Pour l’institution, la société aurait dû mettre en place un mécanisme permettant une prise en compte effective du droit d’opposition exprimé par les personnes faisant l’objet de prospection téléphonique. « Elle devait, à ce titre, être en mesure de s’assurer que l’opposition exprimée par les intéressés était respectée et que les personnes ayant fait part de leur opposition ne reçoivent plus d’appels de prospection de la part de ses sous-traitants. »
Des commentaires « inadéquats »
Quant aux commentaires injurieux à l’égard des personnes démarchées par téléphone, la CNIL a jugé qu’ils étaient « par leur nature même (...) inadéquats » au regard de la finalité pour laquelle les données étaient traitées. « Rien ne justifie, en l’espèce, la présence de données relatives à la santé des personnes dans le logiciel de gestion des clients et prospects », ajoute l’autorité indépendante.
Aux yeux de l’institution, il appartenait à Futura Internationale de « mettre en place un système contraignant (...) permettant de s’assurer que les comportements constatés ne sont pas réitérés, soit en empêchant automatiquement l’enregistrement de certains termes dès la saisie, soit en effectuant une revue automatisée quotidienne des commentaires enregistrés ».
L’entreprise également sanctionnée pour « défaut de coopération »
Enfin, la société a été épinglée pour son manque de coopération avec la CNIL. « L’absence de réponse aux demandes formulées par les services de la CNIL et à la mise en demeure adressée par la présidente de la Commission, comme l’absence de prise en compte de ces demandes avant la notification d’un rapport de sanction, suffisent à démontrer, sinon la volonté clairement exprimée de ne pas donner suite aux sollicitations de la CNIL, à tout le moins un désintérêt flagrant pour ces sujets », souligne la gardienne des données personnelles.

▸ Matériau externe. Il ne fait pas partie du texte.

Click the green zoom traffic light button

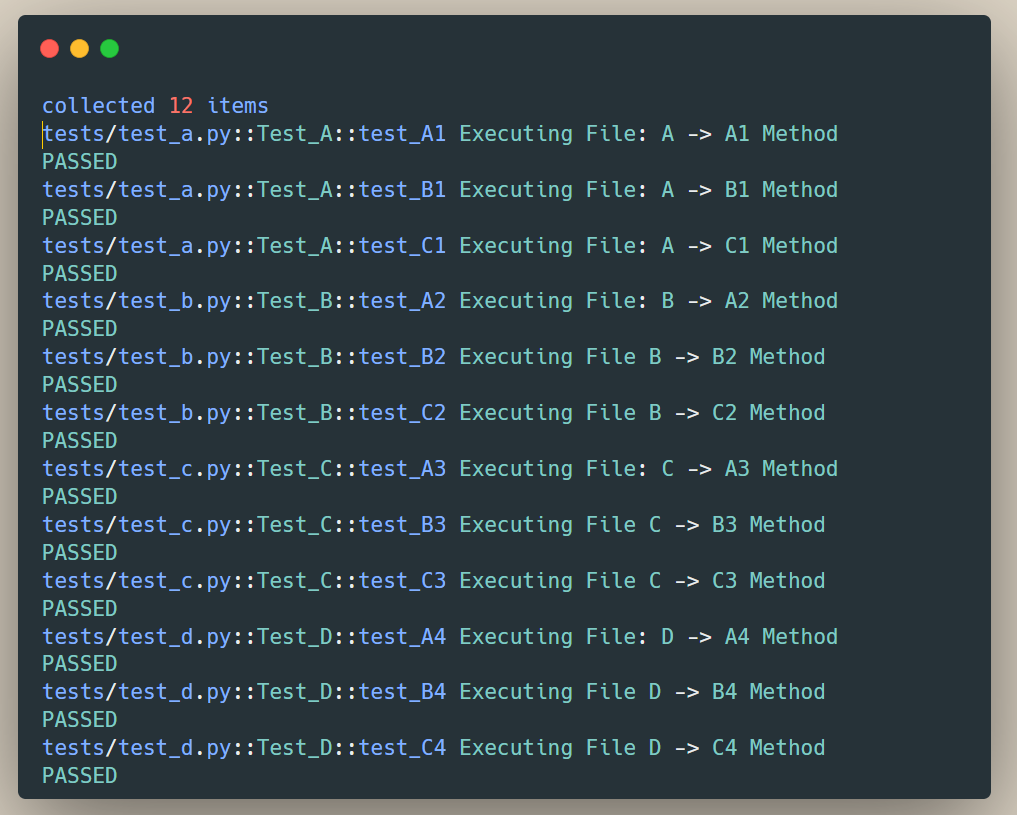(x=109, y=48)
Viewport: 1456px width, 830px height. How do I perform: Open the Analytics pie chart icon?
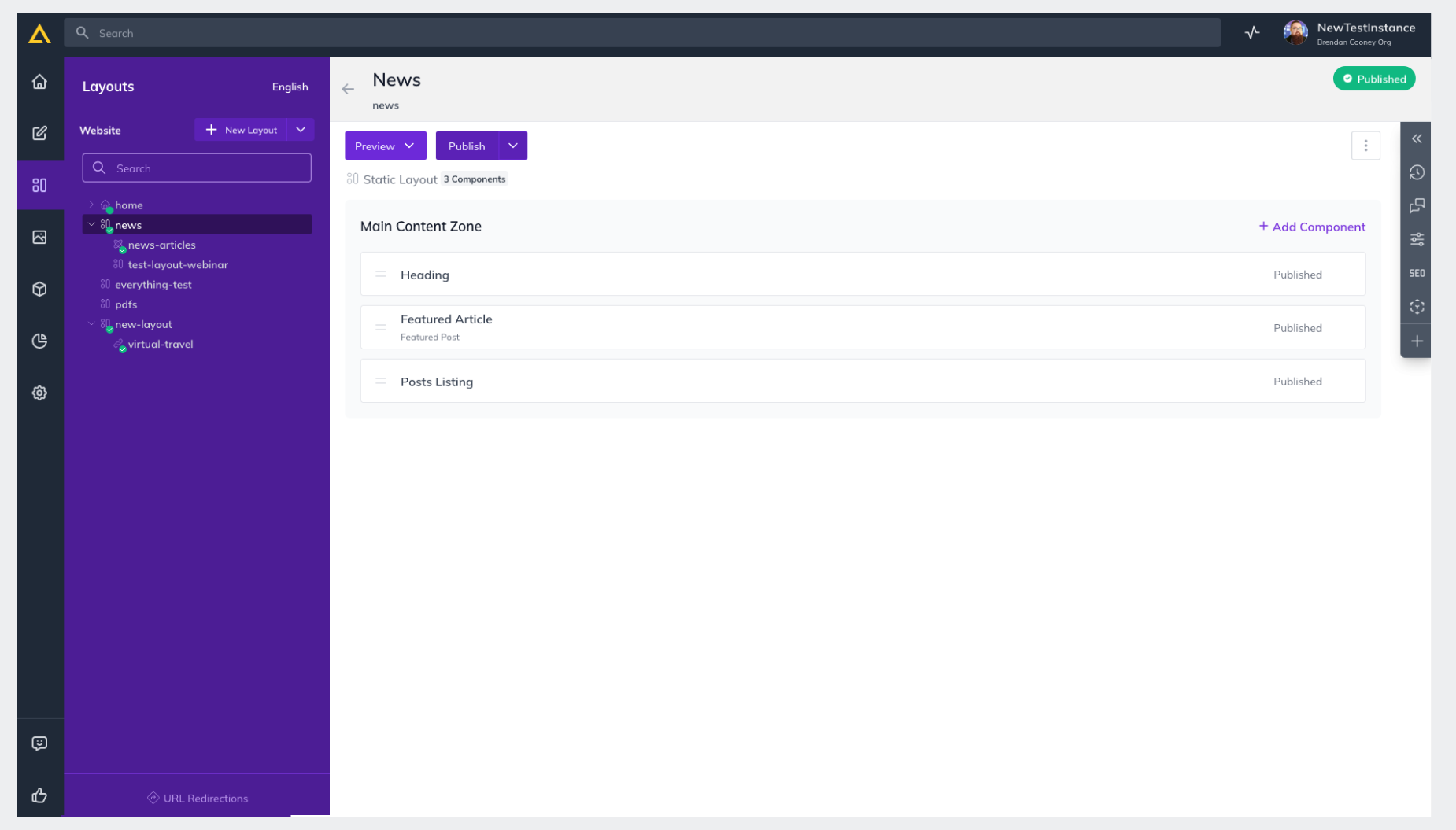tap(39, 341)
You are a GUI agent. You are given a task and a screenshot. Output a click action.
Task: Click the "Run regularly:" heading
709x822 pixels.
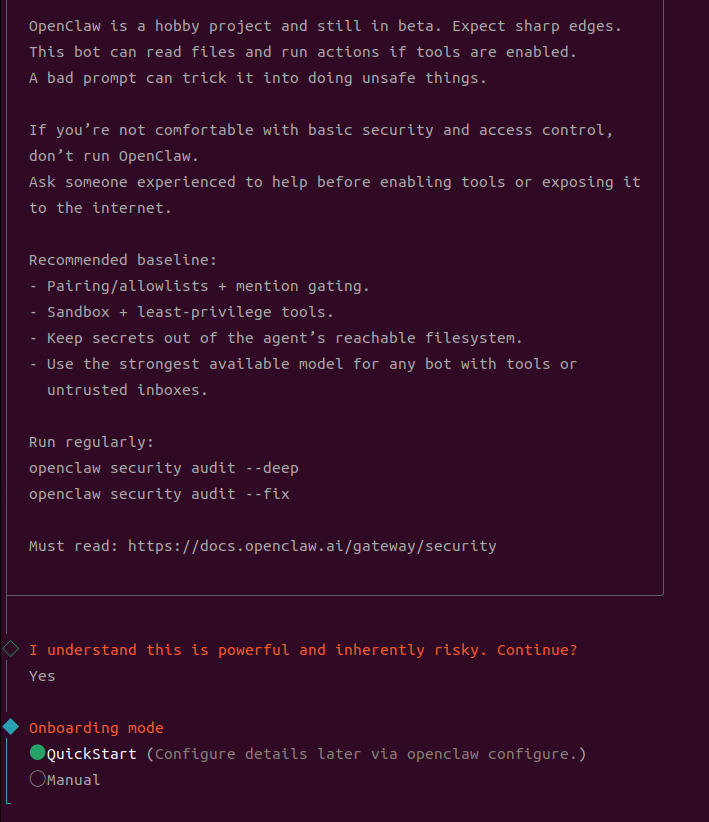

Outre cette amende de 500 000 euros, Futura Internationale a été enjointe à corriger tous les problèmes dénoncés par la CNIL. Le tout sous astreinte de 500 euros par jour de retard (à l’issue d’un délai d’un mois suivant la notification de la délibération de l’autorité).
La CNIL monte au créneau contre le démarchage abusif
Cette sanction a d’autre part été rendue publique « au regard de l’importance de la problématique de la prospection commerciale, tant par rapport à son ampleur qu’à ses conséquences pratiques pour les personnes démarchées », se justifie la CNIL.
L’institution laisse au passage entendre qu'elle entend ainsi répondre à une « attente légitime » d’un grand nombre de Français, qui se montrent régulièrement exaspérés du démarchage téléphonique. Et ce alors que la liste d’opposition Bloctel, qui relève quant à elle du Code de la consommation, se montre trop peu dissuasive.
L’Assemblée nationale devrait d’ailleurs se repencher sur ce dossier en janvier (voir notre article).